Task description =>
Copy out the rows below word for word, starting at the line that contains "Check privileges for the sys database" and ending at the last row, with both ends included. Omit the pictures from your answer.

Task data =>
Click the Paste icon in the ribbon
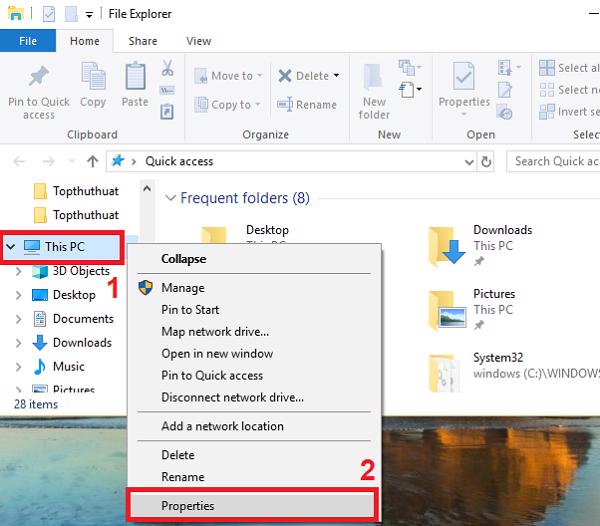The height and width of the screenshot is (526, 600). [135, 78]
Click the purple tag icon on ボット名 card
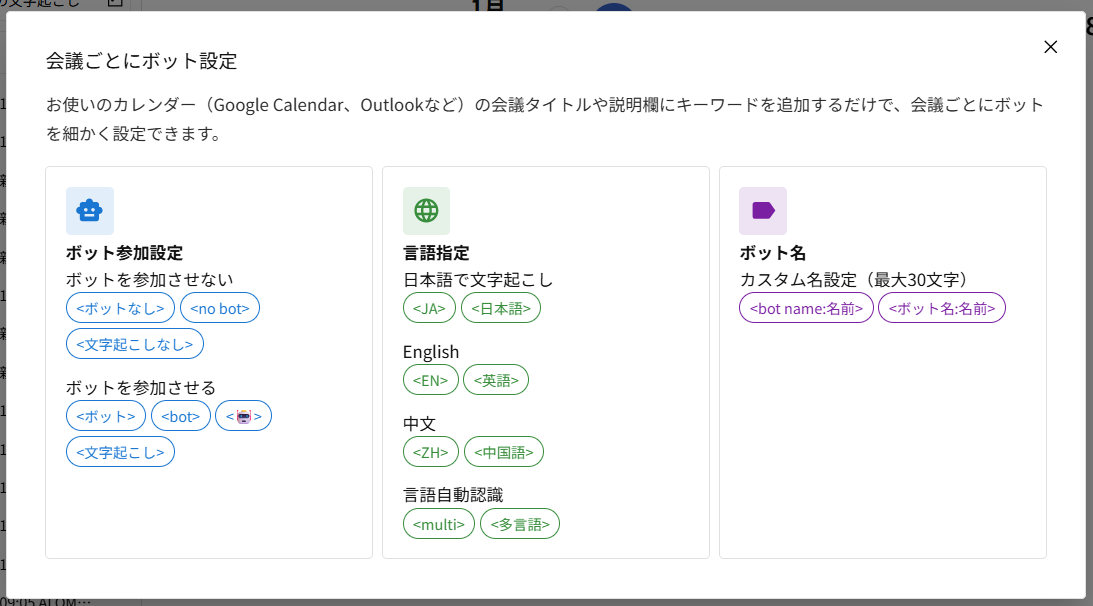 [x=765, y=211]
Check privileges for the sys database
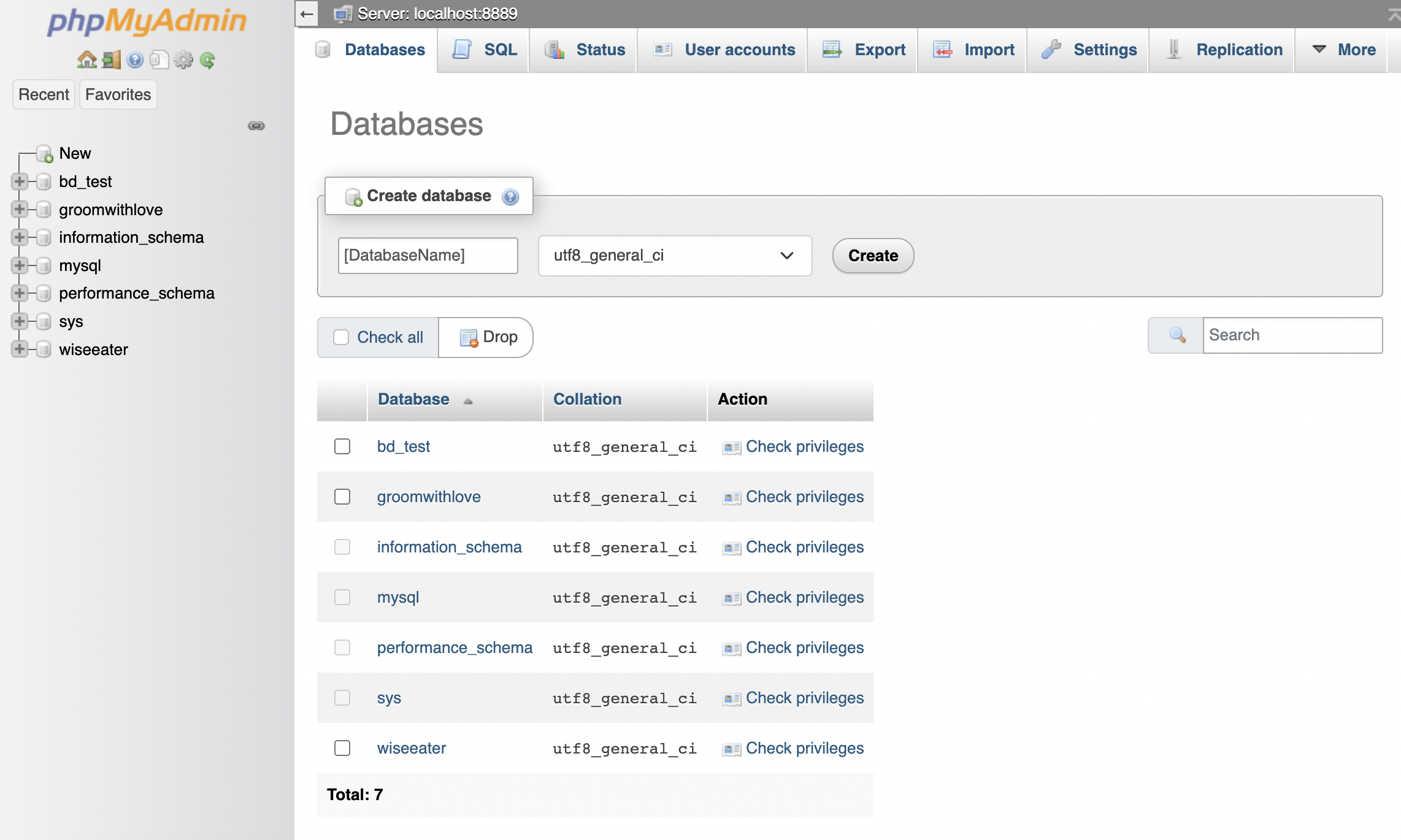 tap(804, 698)
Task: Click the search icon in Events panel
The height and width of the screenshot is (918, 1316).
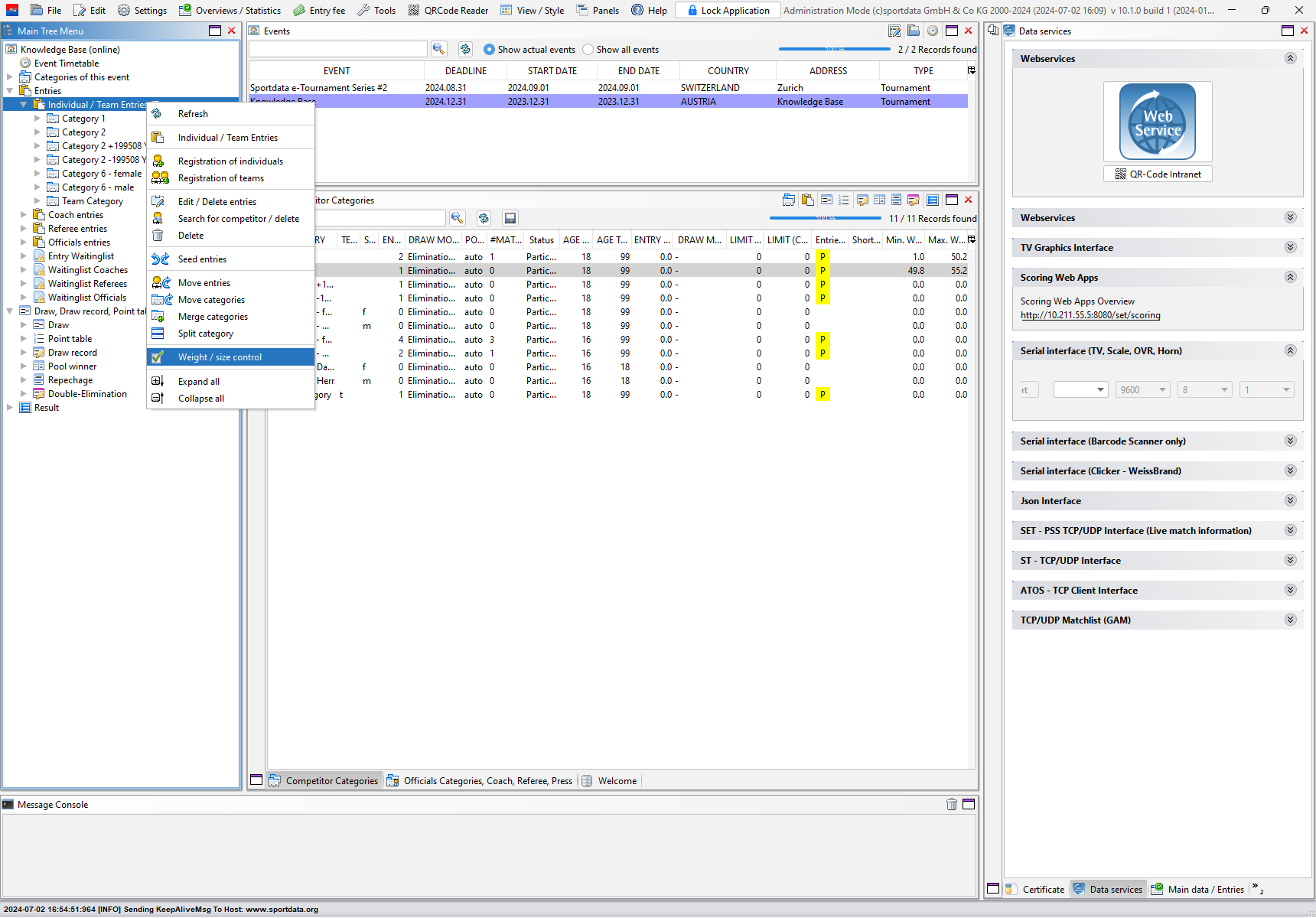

The response =>
Check privileges for the sys database
 tap(804, 698)
Task: Click the search icon in Events panel
The height and width of the screenshot is (918, 1316).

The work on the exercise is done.